## About this exercise
Set down the records that follow exactly, every line of them.

## Record set
.....

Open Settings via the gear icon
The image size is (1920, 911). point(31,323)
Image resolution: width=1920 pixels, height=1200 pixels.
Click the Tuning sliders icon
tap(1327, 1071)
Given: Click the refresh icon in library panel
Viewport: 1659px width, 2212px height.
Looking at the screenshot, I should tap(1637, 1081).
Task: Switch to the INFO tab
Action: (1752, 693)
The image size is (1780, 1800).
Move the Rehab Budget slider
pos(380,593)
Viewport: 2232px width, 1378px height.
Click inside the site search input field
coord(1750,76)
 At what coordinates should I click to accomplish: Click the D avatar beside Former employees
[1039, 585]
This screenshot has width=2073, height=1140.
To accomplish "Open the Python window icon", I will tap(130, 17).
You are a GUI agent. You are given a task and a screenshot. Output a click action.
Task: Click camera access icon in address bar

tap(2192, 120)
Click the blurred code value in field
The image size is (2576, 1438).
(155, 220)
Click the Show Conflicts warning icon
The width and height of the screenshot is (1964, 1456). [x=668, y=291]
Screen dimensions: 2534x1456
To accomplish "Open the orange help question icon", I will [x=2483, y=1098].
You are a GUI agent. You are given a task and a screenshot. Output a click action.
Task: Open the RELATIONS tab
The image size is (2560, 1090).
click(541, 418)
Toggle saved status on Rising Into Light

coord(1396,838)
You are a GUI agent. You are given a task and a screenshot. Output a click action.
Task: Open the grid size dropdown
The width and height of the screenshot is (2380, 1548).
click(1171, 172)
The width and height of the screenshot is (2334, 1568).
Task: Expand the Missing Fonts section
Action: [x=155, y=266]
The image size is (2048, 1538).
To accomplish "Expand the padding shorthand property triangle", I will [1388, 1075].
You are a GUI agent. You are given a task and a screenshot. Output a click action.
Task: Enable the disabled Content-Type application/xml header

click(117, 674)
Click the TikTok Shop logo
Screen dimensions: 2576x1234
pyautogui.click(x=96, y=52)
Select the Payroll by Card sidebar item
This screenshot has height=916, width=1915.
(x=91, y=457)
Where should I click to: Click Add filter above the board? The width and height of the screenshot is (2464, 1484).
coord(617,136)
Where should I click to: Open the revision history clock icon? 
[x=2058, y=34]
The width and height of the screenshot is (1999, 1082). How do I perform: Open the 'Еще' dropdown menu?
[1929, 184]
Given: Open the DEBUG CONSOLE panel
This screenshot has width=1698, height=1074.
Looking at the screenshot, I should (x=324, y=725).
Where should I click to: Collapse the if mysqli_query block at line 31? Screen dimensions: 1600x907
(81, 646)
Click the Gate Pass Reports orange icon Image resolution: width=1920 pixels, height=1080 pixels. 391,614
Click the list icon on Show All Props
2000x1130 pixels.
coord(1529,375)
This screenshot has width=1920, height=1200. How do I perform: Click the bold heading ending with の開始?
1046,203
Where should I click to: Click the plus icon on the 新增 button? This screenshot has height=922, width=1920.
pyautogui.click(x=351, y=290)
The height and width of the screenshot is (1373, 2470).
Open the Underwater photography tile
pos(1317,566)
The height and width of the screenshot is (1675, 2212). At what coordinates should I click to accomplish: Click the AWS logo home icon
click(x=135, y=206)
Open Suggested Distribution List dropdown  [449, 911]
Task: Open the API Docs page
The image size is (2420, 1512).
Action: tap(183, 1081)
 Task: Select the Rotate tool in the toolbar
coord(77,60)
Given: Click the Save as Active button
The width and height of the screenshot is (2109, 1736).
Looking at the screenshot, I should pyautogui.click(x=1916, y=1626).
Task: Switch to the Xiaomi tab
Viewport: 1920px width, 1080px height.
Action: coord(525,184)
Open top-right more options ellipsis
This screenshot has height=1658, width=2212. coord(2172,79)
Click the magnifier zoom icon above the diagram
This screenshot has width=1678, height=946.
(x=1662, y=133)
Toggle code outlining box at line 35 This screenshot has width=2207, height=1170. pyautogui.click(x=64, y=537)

.....

## Response box
Open Settings via the gear icon
The image size is (1920, 911). point(31,323)
Image resolution: width=1920 pixels, height=1200 pixels.
Click the Tuning sliders icon
tap(1327, 1071)
Given: Click the refresh icon in library panel
Viewport: 1659px width, 2212px height.
Looking at the screenshot, I should tap(1637, 1081).
Task: Switch to the INFO tab
Action: (1752, 693)
The image size is (1780, 1800).
Move the Rehab Budget slider
pos(380,593)
Viewport: 2232px width, 1378px height.
Click inside the site search input field
coord(1750,76)
 At what coordinates should I click to accomplish: Click the D avatar beside Former employees
[1039, 585]
This screenshot has width=2073, height=1140.
To accomplish "Open the Python window icon", I will tap(130, 17).
You are a GUI agent. You are given a task and a screenshot. Output a click action.
Task: Click camera access icon in address bar

tap(2192, 120)
Click the blurred code value in field
The image size is (2576, 1438).
(155, 220)
Click the Show Conflicts warning icon
The width and height of the screenshot is (1964, 1456). [x=668, y=291]
Screen dimensions: 2534x1456
To accomplish "Open the orange help question icon", I will [x=2483, y=1098].
You are a GUI agent. You are given a task and a screenshot. Output a click action.
Task: Open the RELATIONS tab
The image size is (2560, 1090).
click(541, 418)
Toggle saved status on Rising Into Light

coord(1396,838)
You are a GUI agent. You are given a task and a screenshot. Output a click action.
Task: Open the grid size dropdown
The width and height of the screenshot is (2380, 1548).
click(1171, 172)
The width and height of the screenshot is (2334, 1568).
Task: Expand the Missing Fonts section
Action: [x=155, y=266]
The image size is (2048, 1538).
To accomplish "Expand the padding shorthand property triangle", I will [1388, 1075].
You are a GUI agent. You are given a task and a screenshot. Output a click action.
Task: Enable the disabled Content-Type application/xml header

click(117, 674)
Click the TikTok Shop logo
Screen dimensions: 2576x1234
pyautogui.click(x=96, y=52)
Select the Payroll by Card sidebar item
This screenshot has height=916, width=1915.
(x=91, y=457)
Where should I click to: Click Add filter above the board? The width and height of the screenshot is (2464, 1484).
coord(617,136)
Where should I click to: Open the revision history clock icon? 
[x=2058, y=34]
The width and height of the screenshot is (1999, 1082). How do I perform: Open the 'Еще' dropdown menu?
[1929, 184]
Given: Open the DEBUG CONSOLE panel
This screenshot has width=1698, height=1074.
Looking at the screenshot, I should (x=324, y=725).
Where should I click to: Collapse the if mysqli_query block at line 31? Screen dimensions: 1600x907
(81, 646)
Click the Gate Pass Reports orange icon Image resolution: width=1920 pixels, height=1080 pixels. 391,614
Click the list icon on Show All Props
2000x1130 pixels.
coord(1529,375)
This screenshot has width=1920, height=1200. How do I perform: Click the bold heading ending with の開始?
1046,203
Where should I click to: Click the plus icon on the 新增 button? This screenshot has height=922, width=1920.
pyautogui.click(x=351, y=290)
The height and width of the screenshot is (1373, 2470).
Open the Underwater photography tile
pos(1317,566)
The height and width of the screenshot is (1675, 2212). At what coordinates should I click to accomplish: Click the AWS logo home icon
click(x=135, y=206)
Open Suggested Distribution List dropdown  [449, 911]
Task: Open the API Docs page
The image size is (2420, 1512).
Action: tap(183, 1081)
 Task: Select the Rotate tool in the toolbar
coord(77,60)
Given: Click the Save as Active button
The width and height of the screenshot is (2109, 1736).
Looking at the screenshot, I should pyautogui.click(x=1916, y=1626).
Task: Switch to the Xiaomi tab
Viewport: 1920px width, 1080px height.
Action: coord(525,184)
Open top-right more options ellipsis
This screenshot has height=1658, width=2212. coord(2172,79)
Click the magnifier zoom icon above the diagram
This screenshot has width=1678, height=946.
(x=1662, y=133)
Toggle code outlining box at line 35 This screenshot has width=2207, height=1170. pyautogui.click(x=64, y=537)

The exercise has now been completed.